Milo was in heaven. Here he is, having placed himself as close to Santa as anyone dares.


And later, he was third kid on Santa's lap.


Ben ate a few cookies and then took his turn.


And then the rest was cake cookies.


So up next on the agenda was Christmas carols, but I was tiiiired by this time, so Max stayed for that with Brian and his Mom and I took the twins and headed home. By now, it was Siberia outside.

We made it two blocks home -- and folks, I shoulda driven the three blocks with the twinkies. With the wind it was just toooo cold.
AccuWeather Quick Look

Currently at 9:36 PM
Pine Grove Mills, PA Current Conditions

Temperature: 23 degrees F (-5 C)
RealFeel: 9 degrees F (-13 C)

But what are you going to do? So you keep swimming and then suddenly who should come around the corner in his little white bread Fred truck? Superman! He pulled over and we piled in to the tiny passenger seat (Dude, it was coooold, we MADE it work.) and drove the rest of that long walk up the hill home in his toasty warm truck.

Yay, Dad!

That's it. With all that excitement everyone hopped into pjs early and Chris is the only one planning to stay up tonight. G'night.

Mommy . . .

Milo: Mommy . . .
Me: Yep.
Milo: Mommy, I'm gonna go to the North Pole. I guess I better go potty first.
Me: I guess!
Milo: Then, um, then, um, then I'm gonna put on pants and shirt and socks and shoes!
Me: Yep, you'd better dress warmly if you're gonna do that.
Milo: [Thinks better of it.] Maybe I could wear my jammas to the North Pole!
Me: Ohhh, well . . .
Milo: But!
[Mom pauses in stuffing preparation to look at him expectantly.]
Milo: I'm gonna wear my SPIDER MAN jammas!
Me: Ah, yes, well, at least they'd be clean.

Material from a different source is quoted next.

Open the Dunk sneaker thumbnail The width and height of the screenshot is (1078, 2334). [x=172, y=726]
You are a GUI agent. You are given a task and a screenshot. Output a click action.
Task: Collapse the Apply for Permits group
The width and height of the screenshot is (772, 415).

Yes, it's 3:45 pm and Milo is changing out of one pair of jammas and into another. It's been a rather laid-back day for them :) Although, apparently, Milo has big plans for the evening . . .

Thursday, December 01, 2005

Thursday

We had a day. Math and Latin -- I let Max wiggle out of history because he has temporarily "lost" the book. He sat in the other green chair and sang silly songs to himself about the Latin words in his worksheet. Goofy Goober.

We worked out at the Y again this morning. He walked on the treadmill next to me for fifteen minutes and then went to swim laps. He's charmed the male lifeguard who is there in the mornings -- the young man tosses diving toys into Max's lane as Max swims past the chair -- then Max has to swim faster to get the toy. When I'm done walking on the treadmill and killing myself with crunches, I sit in the chairs near the pool and watch him swim while I knit. Then we go home and get to work. It's a WONDERFUL way to spend an hour. Gosh I love my kids so much.

He had his group piano lesson today. I did some grocery shopping and dog grooming. It was a moderately quiet day. Tomorrow I launch back into work -- around getting to the Y and Max's individual piano lesson.

It's snowing. It's beautiful. Life is good.